Reproduza sem alterações as linhas dos itens abaixo, da linha que contém "The width and height of the screenshot is (1512, 799)." até a linha que contém "[x=534, y=57]", inclusive.

-=-=-

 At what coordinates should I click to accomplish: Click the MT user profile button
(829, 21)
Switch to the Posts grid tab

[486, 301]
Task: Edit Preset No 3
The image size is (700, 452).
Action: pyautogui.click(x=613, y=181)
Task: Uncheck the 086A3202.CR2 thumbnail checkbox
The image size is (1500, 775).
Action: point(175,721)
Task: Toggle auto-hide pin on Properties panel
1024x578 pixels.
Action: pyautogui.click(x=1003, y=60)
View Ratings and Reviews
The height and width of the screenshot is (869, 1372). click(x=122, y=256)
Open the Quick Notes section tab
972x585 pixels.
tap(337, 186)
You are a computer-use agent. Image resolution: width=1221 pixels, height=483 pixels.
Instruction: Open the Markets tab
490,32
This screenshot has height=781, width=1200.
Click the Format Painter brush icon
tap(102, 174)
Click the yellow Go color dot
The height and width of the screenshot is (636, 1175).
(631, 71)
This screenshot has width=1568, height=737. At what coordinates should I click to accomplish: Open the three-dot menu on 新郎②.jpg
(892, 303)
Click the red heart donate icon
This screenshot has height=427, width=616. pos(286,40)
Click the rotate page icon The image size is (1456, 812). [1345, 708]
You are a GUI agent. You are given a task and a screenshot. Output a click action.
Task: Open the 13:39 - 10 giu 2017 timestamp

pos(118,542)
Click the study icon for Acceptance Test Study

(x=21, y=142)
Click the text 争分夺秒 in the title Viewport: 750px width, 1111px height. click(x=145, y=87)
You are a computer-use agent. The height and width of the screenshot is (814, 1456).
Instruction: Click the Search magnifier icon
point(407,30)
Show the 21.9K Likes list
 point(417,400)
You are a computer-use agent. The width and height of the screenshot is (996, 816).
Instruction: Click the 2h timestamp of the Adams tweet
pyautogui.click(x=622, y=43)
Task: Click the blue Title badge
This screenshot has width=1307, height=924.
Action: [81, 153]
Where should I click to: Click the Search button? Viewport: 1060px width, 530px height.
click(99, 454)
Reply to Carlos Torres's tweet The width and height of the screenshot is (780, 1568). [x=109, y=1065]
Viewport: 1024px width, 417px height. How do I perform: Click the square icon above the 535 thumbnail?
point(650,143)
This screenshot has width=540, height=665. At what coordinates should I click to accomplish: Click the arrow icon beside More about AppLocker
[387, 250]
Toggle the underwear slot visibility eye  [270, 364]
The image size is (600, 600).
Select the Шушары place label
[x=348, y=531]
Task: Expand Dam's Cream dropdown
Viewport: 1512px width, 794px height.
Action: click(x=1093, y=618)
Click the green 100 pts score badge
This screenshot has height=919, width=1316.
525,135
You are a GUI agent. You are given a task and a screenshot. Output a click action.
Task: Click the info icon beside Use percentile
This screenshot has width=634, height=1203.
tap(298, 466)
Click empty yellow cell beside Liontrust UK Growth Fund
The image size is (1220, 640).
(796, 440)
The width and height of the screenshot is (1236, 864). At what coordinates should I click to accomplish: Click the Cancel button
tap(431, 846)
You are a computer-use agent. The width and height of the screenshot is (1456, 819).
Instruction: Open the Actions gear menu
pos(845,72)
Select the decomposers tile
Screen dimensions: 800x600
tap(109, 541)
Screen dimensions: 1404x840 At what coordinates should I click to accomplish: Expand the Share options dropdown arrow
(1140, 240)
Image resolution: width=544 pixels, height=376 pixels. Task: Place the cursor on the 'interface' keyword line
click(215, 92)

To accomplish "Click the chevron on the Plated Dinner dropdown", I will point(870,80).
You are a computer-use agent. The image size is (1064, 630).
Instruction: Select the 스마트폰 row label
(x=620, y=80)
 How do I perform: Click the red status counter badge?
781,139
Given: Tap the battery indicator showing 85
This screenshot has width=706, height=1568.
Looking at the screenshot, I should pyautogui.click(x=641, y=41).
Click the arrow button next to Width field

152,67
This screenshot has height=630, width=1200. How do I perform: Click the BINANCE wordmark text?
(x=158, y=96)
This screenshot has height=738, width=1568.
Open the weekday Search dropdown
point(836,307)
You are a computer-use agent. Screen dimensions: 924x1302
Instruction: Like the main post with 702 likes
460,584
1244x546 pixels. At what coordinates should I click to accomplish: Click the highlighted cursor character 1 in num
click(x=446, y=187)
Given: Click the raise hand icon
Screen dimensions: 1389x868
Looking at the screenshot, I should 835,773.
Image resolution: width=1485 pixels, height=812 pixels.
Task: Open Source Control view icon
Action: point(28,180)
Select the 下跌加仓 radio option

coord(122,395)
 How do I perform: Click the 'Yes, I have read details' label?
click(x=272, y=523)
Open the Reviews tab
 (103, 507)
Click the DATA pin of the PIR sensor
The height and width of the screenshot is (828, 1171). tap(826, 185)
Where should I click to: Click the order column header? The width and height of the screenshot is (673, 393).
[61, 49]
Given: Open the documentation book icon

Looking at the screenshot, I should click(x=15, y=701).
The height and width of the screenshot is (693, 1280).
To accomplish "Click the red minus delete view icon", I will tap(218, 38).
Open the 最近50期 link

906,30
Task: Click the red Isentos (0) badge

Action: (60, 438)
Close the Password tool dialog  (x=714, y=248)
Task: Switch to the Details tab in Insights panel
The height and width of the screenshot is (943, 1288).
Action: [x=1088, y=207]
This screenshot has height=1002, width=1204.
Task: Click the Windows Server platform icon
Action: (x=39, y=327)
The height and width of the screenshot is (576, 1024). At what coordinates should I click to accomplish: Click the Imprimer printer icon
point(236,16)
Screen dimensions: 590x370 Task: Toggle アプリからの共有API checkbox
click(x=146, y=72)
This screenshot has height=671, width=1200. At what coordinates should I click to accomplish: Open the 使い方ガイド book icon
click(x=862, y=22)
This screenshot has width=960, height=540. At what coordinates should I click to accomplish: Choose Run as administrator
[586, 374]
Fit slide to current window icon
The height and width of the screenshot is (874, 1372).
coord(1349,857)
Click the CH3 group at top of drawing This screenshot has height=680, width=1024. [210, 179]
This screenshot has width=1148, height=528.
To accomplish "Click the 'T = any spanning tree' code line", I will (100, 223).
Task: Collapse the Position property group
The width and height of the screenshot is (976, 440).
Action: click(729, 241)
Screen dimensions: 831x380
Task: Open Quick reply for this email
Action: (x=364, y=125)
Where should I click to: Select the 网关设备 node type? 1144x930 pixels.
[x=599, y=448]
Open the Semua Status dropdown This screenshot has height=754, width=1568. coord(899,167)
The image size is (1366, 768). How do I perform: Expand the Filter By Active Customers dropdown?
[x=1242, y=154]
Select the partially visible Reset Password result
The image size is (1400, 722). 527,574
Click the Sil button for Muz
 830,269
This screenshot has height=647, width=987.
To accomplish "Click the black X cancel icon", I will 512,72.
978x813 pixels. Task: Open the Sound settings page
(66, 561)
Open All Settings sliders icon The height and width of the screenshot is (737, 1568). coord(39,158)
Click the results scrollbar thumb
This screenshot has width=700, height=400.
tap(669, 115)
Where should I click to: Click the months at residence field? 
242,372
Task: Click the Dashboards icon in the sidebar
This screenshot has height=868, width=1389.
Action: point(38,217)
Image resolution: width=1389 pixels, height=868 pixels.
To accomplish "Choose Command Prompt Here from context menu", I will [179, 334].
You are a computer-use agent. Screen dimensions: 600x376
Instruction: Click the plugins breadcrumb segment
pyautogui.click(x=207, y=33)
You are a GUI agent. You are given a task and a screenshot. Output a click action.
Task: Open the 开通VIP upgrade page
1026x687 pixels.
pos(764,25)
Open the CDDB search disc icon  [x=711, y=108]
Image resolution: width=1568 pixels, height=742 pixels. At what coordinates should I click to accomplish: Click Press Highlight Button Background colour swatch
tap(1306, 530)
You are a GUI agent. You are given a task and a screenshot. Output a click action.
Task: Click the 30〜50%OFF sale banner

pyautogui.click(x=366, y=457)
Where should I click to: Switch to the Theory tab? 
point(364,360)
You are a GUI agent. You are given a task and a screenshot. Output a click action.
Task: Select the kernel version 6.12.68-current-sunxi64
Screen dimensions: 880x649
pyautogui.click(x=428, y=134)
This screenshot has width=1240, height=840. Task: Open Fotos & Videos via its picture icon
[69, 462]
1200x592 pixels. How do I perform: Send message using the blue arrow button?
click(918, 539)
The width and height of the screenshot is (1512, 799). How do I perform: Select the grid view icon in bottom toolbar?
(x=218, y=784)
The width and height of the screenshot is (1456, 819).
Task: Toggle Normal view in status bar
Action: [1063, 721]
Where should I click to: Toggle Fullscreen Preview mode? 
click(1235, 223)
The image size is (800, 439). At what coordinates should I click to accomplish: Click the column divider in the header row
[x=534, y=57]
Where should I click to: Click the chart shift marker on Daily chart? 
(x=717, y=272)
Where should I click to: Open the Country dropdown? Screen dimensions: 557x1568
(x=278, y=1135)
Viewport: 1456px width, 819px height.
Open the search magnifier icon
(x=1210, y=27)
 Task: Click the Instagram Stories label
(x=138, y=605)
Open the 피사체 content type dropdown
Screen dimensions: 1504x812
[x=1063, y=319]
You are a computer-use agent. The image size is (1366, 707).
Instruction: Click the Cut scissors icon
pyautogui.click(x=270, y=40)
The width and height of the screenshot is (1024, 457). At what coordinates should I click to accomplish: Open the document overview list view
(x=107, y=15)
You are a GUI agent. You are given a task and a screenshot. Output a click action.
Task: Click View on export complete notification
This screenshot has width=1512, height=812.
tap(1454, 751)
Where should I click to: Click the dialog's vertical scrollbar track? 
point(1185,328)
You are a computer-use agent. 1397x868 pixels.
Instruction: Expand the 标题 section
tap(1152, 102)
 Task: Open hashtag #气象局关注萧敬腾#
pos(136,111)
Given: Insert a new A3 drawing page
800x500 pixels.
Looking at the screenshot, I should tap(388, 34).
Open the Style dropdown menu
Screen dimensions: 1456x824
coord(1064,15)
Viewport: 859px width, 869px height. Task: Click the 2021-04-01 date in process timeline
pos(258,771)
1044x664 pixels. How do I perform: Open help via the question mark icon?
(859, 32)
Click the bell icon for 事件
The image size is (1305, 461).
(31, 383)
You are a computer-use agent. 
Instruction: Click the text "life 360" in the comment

-=-=-

## Solução
The width and height of the screenshot is (1512, 799). How do I perform: Select the grid view icon in bottom toolbar?
(x=218, y=784)
The width and height of the screenshot is (1456, 819).
Task: Toggle Normal view in status bar
Action: [1063, 721]
Where should I click to: Toggle Fullscreen Preview mode? 
click(1235, 223)
The image size is (800, 439). At what coordinates should I click to accomplish: Click the column divider in the header row
[x=534, y=57]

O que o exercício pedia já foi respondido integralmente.